Stream data using the Storage Write API
Use the Storage Write API to stream records in real time into BigQuery with minimal latency. The Storage Write API provides an efficient streaming protocol that provides advanced functionality like exactly-once delivery semantics, schema update detection, and streaming Change Data Capture (CDC) upserts. In addition, you can ingest up to 2 TiB per month at no cost.
For information about using the Storage Write API, see Streaming data using the Storage Write API.
Stream data using Dataflow
Use Dataflow to create data pipelines that read from
supported sources, for example, Pub/Sub or Apache
Kafka. These pipelines then transform and write the data to
BigQuery as a destination. You can create a Dataflow
pipeline using the BigQueryIO connector, which uses the
Storage Write API.
For information about using Dataflow to stream data to BigQuery, see Write from Dataflow to BigQuery.
Best practices to manage your tables for loading
In addition to batch loading or streaming data into BigQuery, manage your tables in the following ways to optimize them for data ingestion.
Use partitioned tables
Table partitioning is a powerful technique for managing large tables in BigQuery, especially when you need to perform frequent data loading operations. You can significantly improve table performance and cost-effectiveness by dividing a table into smaller, more manageable segments based on a date, timestamp, or integer.
The primary advantage of partitioning for data loading is that the daily table operation quotas for BigQuery apply at the partition level rather than at the table level. For partitioned tables, a separate, higher limit applies to partition modifications, which replaces the standard table limit. The limit for partitioned tables dramatically increases the number of load jobs you can run per day without reaching quota limits.
A common and highly effective strategy is to batch load your daily data. For
example, you can gather all of the day's data for 2025-09-18 in a temporary
staging table. Then, at the end of the day, you run a single job to load
this data into the specific partition for this day in your main production table.
Because BigQuery interacts only with the data for a single
partition, this approach keeps your data well organized and makes your
loading operations faster and less expensive.
While partitioning is highly recommended for large, growing tables, it's best to avoid it if your partitions would be consistently smaller than 10 GB. For more information, see When to use partitioning.
To learn more about the different partitioning methods available, such as time-unit and integer-range partitioning, see Types of partitioned tables.
Take advantage of built-in exponential backoff, truncate, and jitter
Built-in exponential backoff and
retry
is an error-handling method that helps your application recover smoothly when an
operation fails temporarily.
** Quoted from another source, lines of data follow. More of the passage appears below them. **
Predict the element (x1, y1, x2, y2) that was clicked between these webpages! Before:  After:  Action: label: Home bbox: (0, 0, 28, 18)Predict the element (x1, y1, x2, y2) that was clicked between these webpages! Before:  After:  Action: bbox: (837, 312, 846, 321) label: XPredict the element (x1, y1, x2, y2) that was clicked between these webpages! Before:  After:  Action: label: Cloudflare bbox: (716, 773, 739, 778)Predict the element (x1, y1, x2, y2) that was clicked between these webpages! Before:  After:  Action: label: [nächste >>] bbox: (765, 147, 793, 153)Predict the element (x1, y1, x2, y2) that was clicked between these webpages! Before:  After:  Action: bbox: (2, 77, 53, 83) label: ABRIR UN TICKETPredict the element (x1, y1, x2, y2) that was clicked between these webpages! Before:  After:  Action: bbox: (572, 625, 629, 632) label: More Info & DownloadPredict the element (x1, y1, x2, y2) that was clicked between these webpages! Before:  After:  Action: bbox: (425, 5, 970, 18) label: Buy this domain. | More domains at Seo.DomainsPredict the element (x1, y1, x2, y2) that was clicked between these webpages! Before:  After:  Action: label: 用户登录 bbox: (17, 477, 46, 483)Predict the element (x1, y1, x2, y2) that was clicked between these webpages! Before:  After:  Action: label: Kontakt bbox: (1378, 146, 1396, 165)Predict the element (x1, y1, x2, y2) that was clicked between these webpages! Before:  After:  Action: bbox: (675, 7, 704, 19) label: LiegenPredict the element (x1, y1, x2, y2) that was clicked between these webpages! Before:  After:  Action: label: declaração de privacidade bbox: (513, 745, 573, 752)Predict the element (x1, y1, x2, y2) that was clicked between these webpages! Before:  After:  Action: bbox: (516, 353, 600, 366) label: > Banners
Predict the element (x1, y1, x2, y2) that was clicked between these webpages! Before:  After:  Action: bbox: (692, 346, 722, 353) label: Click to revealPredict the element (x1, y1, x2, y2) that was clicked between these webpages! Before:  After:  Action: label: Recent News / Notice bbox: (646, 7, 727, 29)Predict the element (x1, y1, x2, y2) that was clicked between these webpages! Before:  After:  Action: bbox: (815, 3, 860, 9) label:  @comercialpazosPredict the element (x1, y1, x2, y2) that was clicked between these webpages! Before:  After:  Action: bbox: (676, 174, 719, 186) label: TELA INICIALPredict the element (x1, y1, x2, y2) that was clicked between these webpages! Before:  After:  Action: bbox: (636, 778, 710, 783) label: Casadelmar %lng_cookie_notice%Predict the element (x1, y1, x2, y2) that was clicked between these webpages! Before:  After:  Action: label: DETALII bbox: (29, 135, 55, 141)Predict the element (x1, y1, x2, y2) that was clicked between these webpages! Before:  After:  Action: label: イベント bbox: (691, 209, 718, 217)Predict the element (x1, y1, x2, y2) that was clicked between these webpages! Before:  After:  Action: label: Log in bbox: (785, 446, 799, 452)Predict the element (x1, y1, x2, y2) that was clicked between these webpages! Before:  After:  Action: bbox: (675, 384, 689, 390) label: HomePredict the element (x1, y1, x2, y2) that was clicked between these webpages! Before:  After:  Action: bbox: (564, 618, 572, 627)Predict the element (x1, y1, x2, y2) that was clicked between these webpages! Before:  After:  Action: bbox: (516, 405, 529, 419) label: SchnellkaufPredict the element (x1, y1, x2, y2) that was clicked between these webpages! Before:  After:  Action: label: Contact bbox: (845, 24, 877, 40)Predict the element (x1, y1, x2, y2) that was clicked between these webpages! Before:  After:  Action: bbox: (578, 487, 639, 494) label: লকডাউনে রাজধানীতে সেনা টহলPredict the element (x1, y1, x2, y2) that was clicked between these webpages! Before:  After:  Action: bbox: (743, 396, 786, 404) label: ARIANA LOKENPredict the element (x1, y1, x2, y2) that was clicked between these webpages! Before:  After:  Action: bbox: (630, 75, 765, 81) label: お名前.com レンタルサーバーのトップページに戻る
Such failures can include a rate limit error
(rateLimitExceeded) or a brief network problem (unavailable).
In a reliable system, workers that take tasks from your client-side queue also use exponential backoff and retry. They do this when calling BigQuery, which creates two levels of protection.
For example, the official google-cloud-bigquery-storage library for Python
includes built-in retry logic with exponential backoff. This logic handles
temporary gRPC errors, for example, UNAVAILABLE. In most cases, you don't need
to write this retry code yourself. The client.append_rows() call handles these
retries automatically.
This built-in handling is a significant benefit of using the official client
libraries. You only need to deal with errors that cannot be retried, for example,
INVALID_ARGUMENT, which means there is a schema mismatch.